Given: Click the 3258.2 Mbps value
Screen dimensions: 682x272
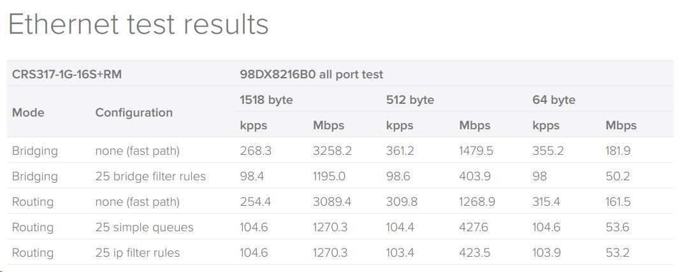Looking at the screenshot, I should point(332,151).
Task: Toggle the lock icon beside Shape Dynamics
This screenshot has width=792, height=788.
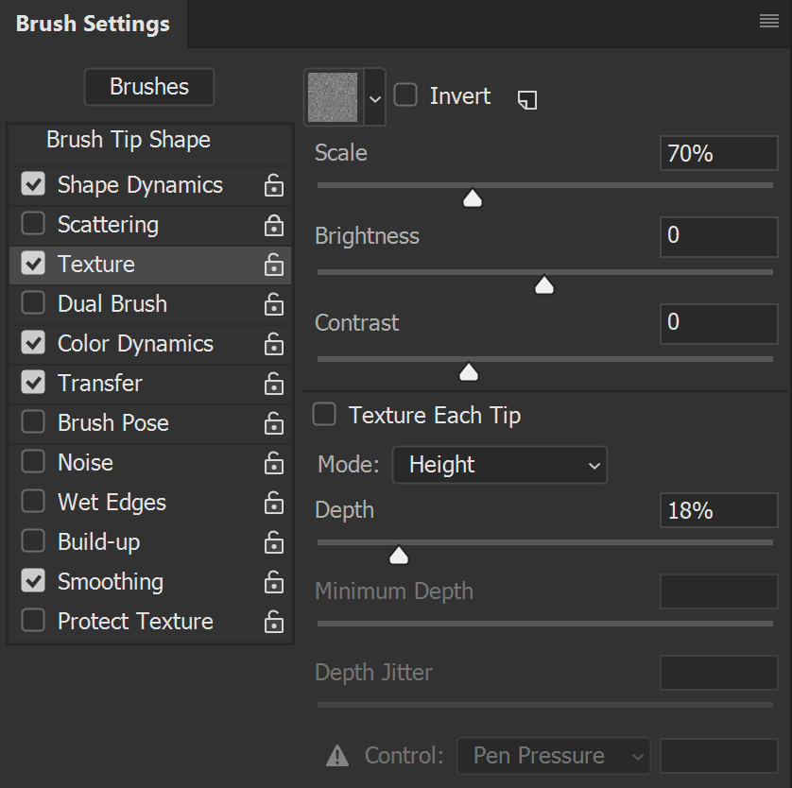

* **Task goal**: Only the lines from the one containing "Screen dimensions: 682x272" through the last line of the entries belong in the answer, given again exactly. Images stay out.

* **Result for this exercise**:
Screen dimensions: 682x272
Looking at the screenshot, I should point(332,151).
Task: Toggle the lock icon beside Shape Dynamics
This screenshot has width=792, height=788.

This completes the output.